> [Task brief]: From the line containing "Task: Open the Indianapolis Colts link" through the last line of the entries below, print each line exactly. Pictures stay out.

Stored data entries
━━━━━━━━━━
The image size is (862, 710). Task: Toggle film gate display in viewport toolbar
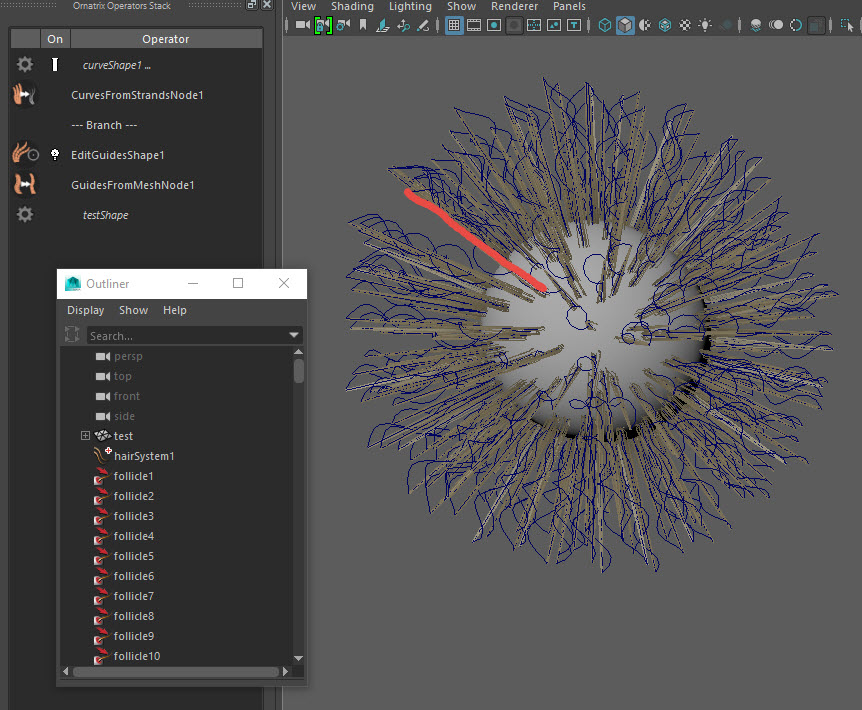[474, 25]
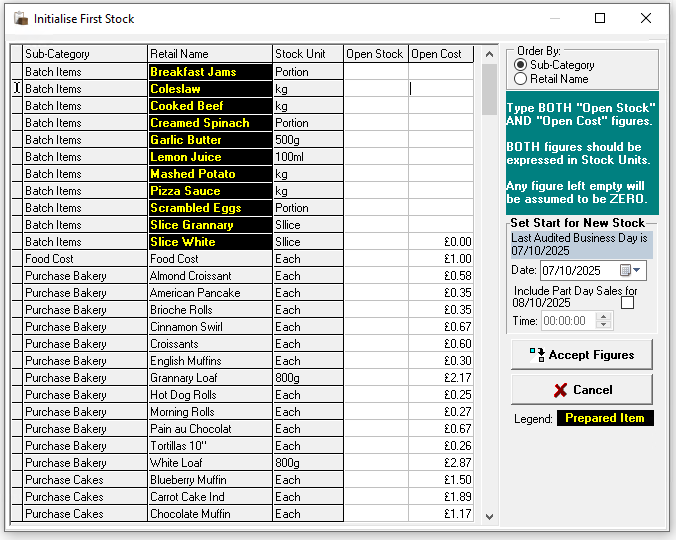Increase time using stepper up arrow
The image size is (676, 540).
point(602,317)

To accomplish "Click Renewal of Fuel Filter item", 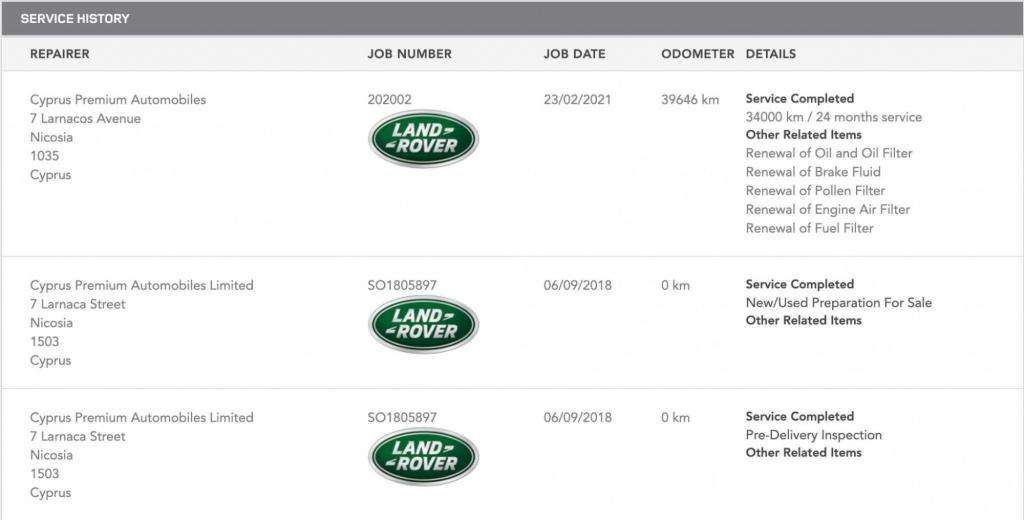I will click(809, 228).
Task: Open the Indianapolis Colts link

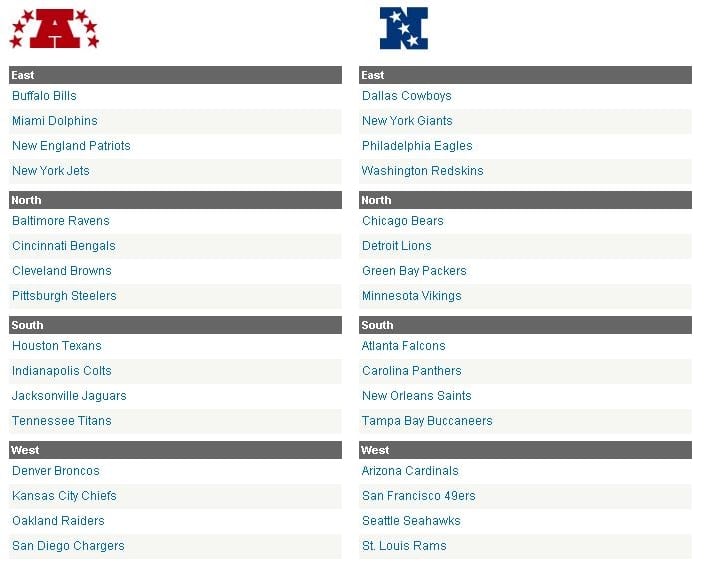Action: [x=62, y=371]
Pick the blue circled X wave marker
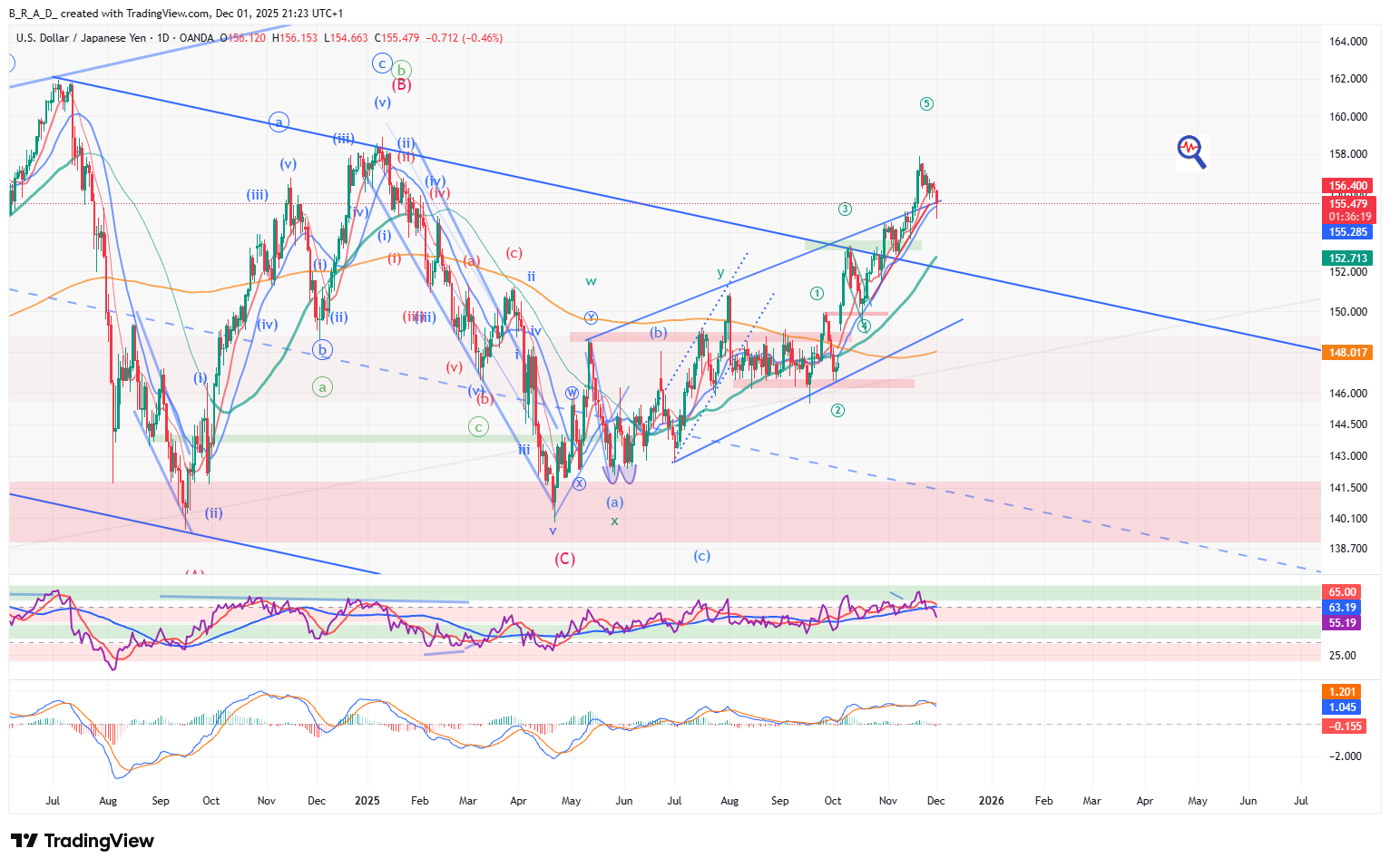This screenshot has height=868, width=1390. pyautogui.click(x=579, y=484)
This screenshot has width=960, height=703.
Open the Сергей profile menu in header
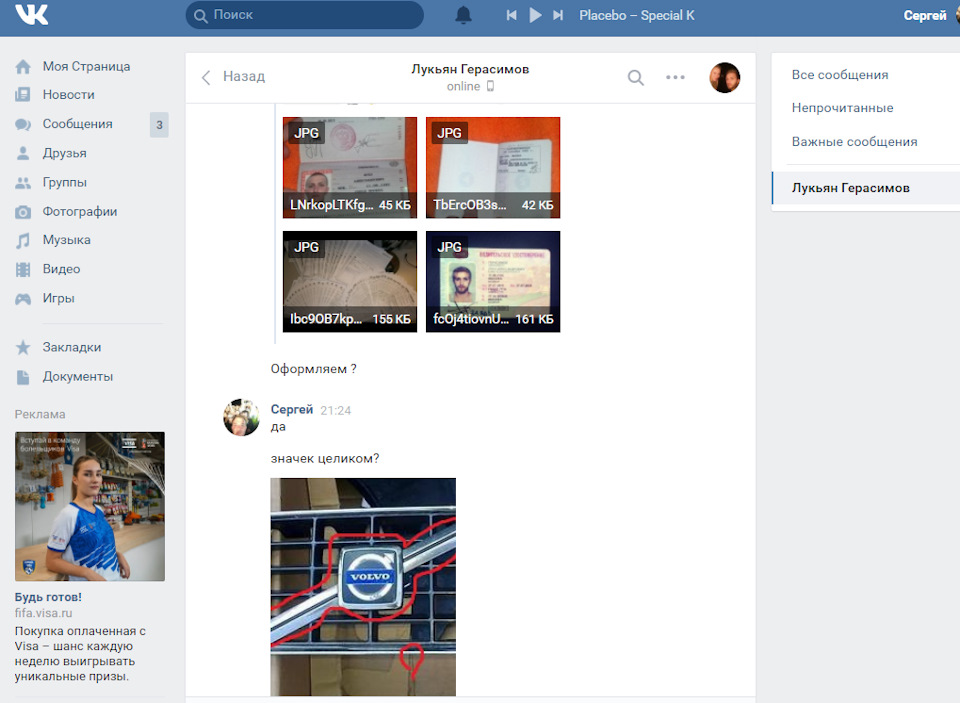click(x=927, y=15)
━━━━━━━━━━
> [Written solution]:
Task: Open the Indianapolis Colts link

Action: [x=62, y=371]
Pick the blue circled X wave marker
This screenshot has height=868, width=1390. pyautogui.click(x=579, y=484)
This screenshot has width=960, height=703.
Open the Сергей profile menu in header
click(x=927, y=15)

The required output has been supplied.